Per la rinuncia al contatto e il mascheramento di bocca e naso – misure valevoli contro ogni forma di contagio – la parola pronunciata sembra inciampare e frangersi contro una presenza resa remota e opaca, si può persino vederla precipitare in mezzo a quella distanza permessa che trattiene i corpi e soffoca i fiati. Anche il significato non fa che smarrirsi, quasi ancor più in quella articolazione che nell’essenzialità cerca la sua efficacia; l’intero enunciato cade dunque in frammenti, come posseduto dalla stessa infezione dell’aria. Non resta che l’enunciazione, atto di parola per sola voce, che spezza la continuità del vedere e crea il deserto del suo esilio.

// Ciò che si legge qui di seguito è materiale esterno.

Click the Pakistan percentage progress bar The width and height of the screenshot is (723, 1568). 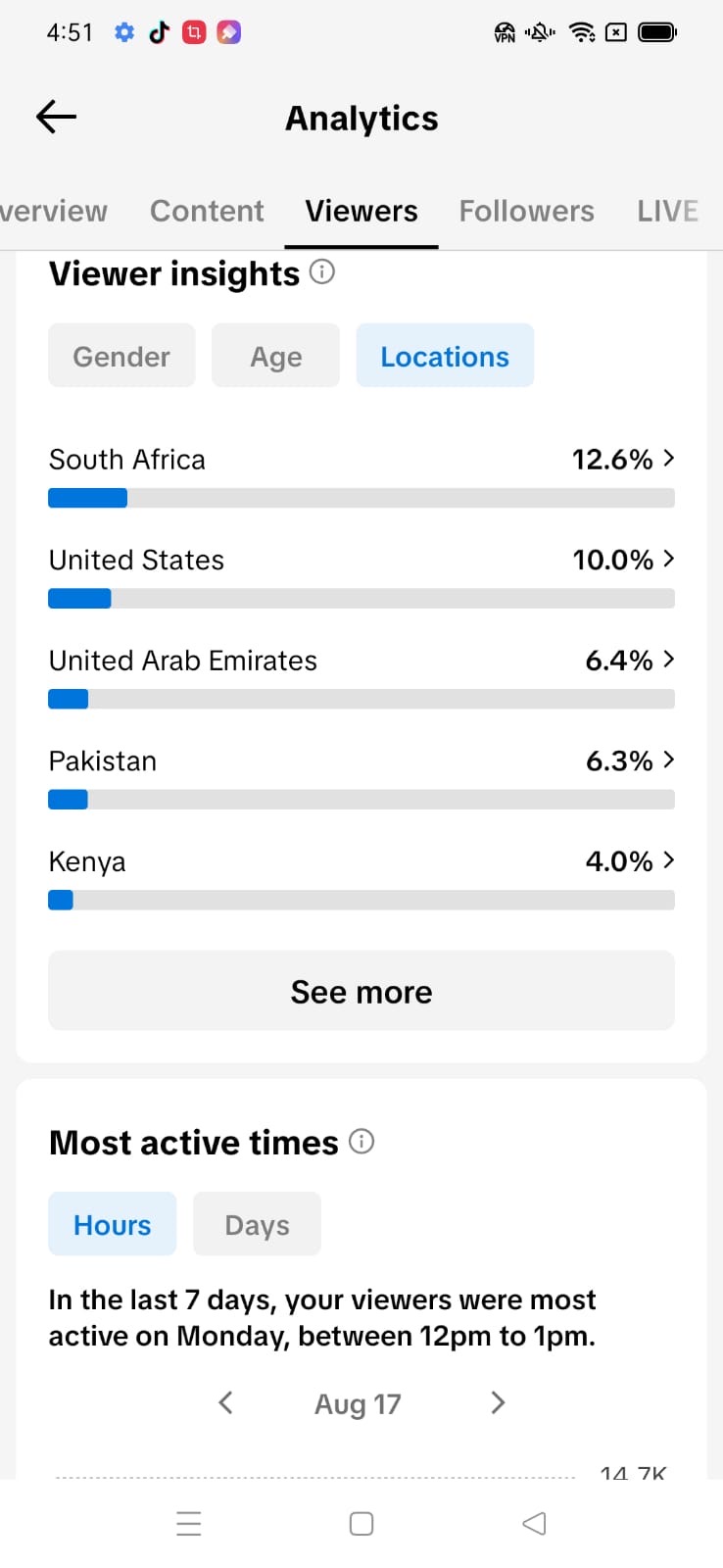tap(362, 800)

Non c’è più nulla da capire, si può soltanto acconsentire alla voce dell’altro e al suo voler dire. Ma anche questo altro viene restituito alla propria alterità, la sua voce ritorna infatti indietro come eco e volume, fino a fargli balbettare «qualcun altro parla in me». Profeta o posseduto. Era questa, infatti, l’affermazione delle possedute, in un tempo in cui, per nominare questa alterità interna, un’intera società disponeva delle parole «diavolo», «demonio» o «satana», termini che rimandano tuttavia a un’esperienza ancora fondamentale e indubitabile: la scoperta di un’estraneità di sé a sé, di una spaccatura del soggetto, di qualcosa di altro da me che è me.

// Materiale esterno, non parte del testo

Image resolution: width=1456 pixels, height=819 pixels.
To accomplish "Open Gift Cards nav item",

«Je est un autre» scriveva Arthur Rimbaud e con questa formula mostrava l’esistenza di una faglia nel linguaggio, quella crepa che divide l’«io» dalla possibilità di un nome proprio e che la lingua della poesia non smette di scavare. Questa estraneità fuggente si (dis)conosce come tale e resiste a ogni esorcismo che vorrebbe riportarla in un linguaggio stabilito. Ma niente più della voce è evocazione diretta di questa fenditura, proprio per la sua appartenenza indecisa e indecidibile che la fa essere un entre-deux tra il corpo e un altrove, tra la materia e il nulla. Scrivere, invece, nella sua fissazione, significa in fondo accettare il limite, obbedire al tempo, consentire alla morte. Difficile congiungimento quello tra scrittura e voce. Vi è tuttavia un poeta che a tale congiungimento si è votato, anzi «inchiodato»: egli scrive gettandosi à corps perdu dentro la «svolta del respiro» – senza alcuna rete di metafore –, tende la sua voce fino a spezzare le corde della scrittura, spinge la lingua (e da essa a sua volta si lascia spingere) ai bordi dell’abisso della voce, di ogni voce, ai limiti di qualsiasi possibile significazione, e qui, dove la sua gola spalanca il pozzo del tempo, fa gemere le parole e di esse fa sacrificio, perché alla fine sia udibile una soglia originaria e vertiginosa, quella che le tiene sospese tra la nitidezza della fonazione, il rifiuto del grido e la sordità del silenzio.

Questo poeta è Domenico Brancale, che intende e vive la poesia a «voce disintimata» (Incerti umani, 2013), voce sfilata e rovesciata come la pelle di un animale, voce che perde ogni intimità afferrandola, mostrando quello stesso tormento che faceva confessare a Ignazio di Loyola di non poter prendere la parola senza perderla. La sua voce, la sua voce-poema è una sfida all’aria e alla sua pretesa di senso, uno sforzo teso ad aprire uno squarcio che gli faccia raggiungere ed essere «la semenza nel prima del respiro», in una «rincorsa impossibile» fino alla «diga dell’interdetto», diga del proibito certo, ma insieme, giacché letteralmente “inter-detto”, anche barriera del “detto tra”, spazio dunque dell’inaudito inaudibile, un «vuoto» che Domenico Brancale prende «in parola».